### WHAT YOU NEED TO DO
- a) In the passage on primary care pay-for-performance, list every source of future savings from which the cost reductions are expected to come.
- b) Retype the section of the passage on primary care pay-for-performance starting with "Policymakers should be" and going on through "hospitalizations.".

### STUDY TEXT
★ ★ ★ ★

Policymakers should be concerned about the unintended consequences of pay-for-performance. However, neither the remarkable first-year success demonstrated by the UK’s general practitioners, nor the money spent on achieving that success, should be considered as a negative. In the US, it
is well understood that the economics of primary care pay-for-performance are to add cost up-front for ambulatory services and to expect savings in future years –- from reducing the cost of expensive and preventable sequelae of chronic diseases, unnecessary procedures, ER visits, and
hospitalizations.
Another concern in the US has been that physicians (at least physicians in solo or small practice) are only suited for caring for patients in the reactive medical model and that proactive care, chronic care, and care coordination could only be successfully provided by large groups and/or disease management companies. The first-year experience in
the UK, however, proves otherwise. Modify reimbursement to support the infrastructure and ongoing maintenance of a proactive and reactive care model focused on quality, and physicians in all size practices can (and will) successfully participate.

★ ★ ★ ★

### DATA FOR ANALYSIS
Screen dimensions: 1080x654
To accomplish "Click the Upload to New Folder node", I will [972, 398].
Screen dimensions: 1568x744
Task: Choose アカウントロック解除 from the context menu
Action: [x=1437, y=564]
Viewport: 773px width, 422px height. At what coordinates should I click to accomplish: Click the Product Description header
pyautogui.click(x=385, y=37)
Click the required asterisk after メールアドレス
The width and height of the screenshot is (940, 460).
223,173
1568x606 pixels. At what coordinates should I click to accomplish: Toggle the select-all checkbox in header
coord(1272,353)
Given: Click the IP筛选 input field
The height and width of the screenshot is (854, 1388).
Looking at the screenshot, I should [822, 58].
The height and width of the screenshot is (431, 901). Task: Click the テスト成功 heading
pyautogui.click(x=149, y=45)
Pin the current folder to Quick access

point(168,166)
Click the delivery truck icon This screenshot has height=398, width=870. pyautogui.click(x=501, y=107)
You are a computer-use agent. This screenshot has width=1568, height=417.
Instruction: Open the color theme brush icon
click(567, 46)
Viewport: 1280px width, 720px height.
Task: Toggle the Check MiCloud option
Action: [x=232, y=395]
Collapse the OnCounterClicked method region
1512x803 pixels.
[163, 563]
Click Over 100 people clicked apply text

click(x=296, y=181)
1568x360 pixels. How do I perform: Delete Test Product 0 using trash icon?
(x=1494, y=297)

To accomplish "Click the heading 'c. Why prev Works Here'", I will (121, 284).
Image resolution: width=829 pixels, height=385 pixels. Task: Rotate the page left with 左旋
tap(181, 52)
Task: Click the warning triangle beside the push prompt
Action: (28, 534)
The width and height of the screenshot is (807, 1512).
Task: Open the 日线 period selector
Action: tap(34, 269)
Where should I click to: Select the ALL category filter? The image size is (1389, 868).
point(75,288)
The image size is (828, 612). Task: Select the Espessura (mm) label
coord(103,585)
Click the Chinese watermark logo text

★ ★ ★ ★

### ANSWER SECTION
- a)
- expensive and preventable sequelae of chronic diseases
- unnecessary procedures
- ER visits
- hospitalizations

- b)
Policymakers should be concerned about the unintended consequences of pay-for-performance. However, neither the remarkable first-year success demonstrated by the UK’s general practitioners, nor the money spent on achieving that success, should be considered as a negative. In the US, it
is well understood that the economics of primary care pay-for-performance are to add cost up-front for ambulatory services and to expect savings in future years –- from reducing the cost of expensive and preventable sequelae of chronic diseases, unnecessary procedures, ER visits, and
hospitalizations.